Problem details: Determine how many lines in the records hold "header", then give that number by itself.

^^^^^^^^^^^^^^^^

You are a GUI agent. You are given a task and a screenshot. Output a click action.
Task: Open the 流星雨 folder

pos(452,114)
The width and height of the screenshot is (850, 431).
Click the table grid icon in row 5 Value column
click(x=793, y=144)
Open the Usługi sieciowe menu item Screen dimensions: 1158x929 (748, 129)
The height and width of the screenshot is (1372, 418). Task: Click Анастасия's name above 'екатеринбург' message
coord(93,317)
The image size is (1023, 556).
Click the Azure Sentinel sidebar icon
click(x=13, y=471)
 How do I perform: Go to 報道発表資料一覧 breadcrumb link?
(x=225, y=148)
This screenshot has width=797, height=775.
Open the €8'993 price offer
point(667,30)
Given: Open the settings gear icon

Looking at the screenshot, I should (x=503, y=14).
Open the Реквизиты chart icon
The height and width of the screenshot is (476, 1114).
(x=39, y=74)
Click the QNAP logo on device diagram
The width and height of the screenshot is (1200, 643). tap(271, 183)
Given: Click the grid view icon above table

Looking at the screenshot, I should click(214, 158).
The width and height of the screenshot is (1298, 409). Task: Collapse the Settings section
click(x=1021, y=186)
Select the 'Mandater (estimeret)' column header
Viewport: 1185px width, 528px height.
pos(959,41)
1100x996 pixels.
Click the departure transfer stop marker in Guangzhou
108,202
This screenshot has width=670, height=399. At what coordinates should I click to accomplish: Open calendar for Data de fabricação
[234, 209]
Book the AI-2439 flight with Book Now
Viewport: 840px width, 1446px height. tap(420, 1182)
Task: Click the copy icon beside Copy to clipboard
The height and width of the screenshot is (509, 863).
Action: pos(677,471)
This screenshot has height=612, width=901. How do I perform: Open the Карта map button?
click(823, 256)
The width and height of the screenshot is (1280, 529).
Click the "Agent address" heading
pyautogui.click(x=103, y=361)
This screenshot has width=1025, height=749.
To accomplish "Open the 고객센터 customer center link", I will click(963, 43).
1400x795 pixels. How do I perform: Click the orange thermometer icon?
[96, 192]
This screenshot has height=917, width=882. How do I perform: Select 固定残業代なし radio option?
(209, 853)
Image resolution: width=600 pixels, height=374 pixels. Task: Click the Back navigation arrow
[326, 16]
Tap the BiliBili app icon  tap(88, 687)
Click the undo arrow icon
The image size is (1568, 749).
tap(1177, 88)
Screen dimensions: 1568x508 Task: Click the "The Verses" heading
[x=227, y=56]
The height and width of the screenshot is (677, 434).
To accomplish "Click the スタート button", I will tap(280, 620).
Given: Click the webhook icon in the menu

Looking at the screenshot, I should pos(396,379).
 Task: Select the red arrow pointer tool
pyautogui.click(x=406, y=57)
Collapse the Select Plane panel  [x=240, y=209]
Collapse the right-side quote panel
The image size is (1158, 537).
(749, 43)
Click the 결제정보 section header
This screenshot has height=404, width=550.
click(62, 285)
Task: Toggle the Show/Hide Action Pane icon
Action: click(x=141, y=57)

^^^^^^^^^^^^^^^^

Exercise response: 2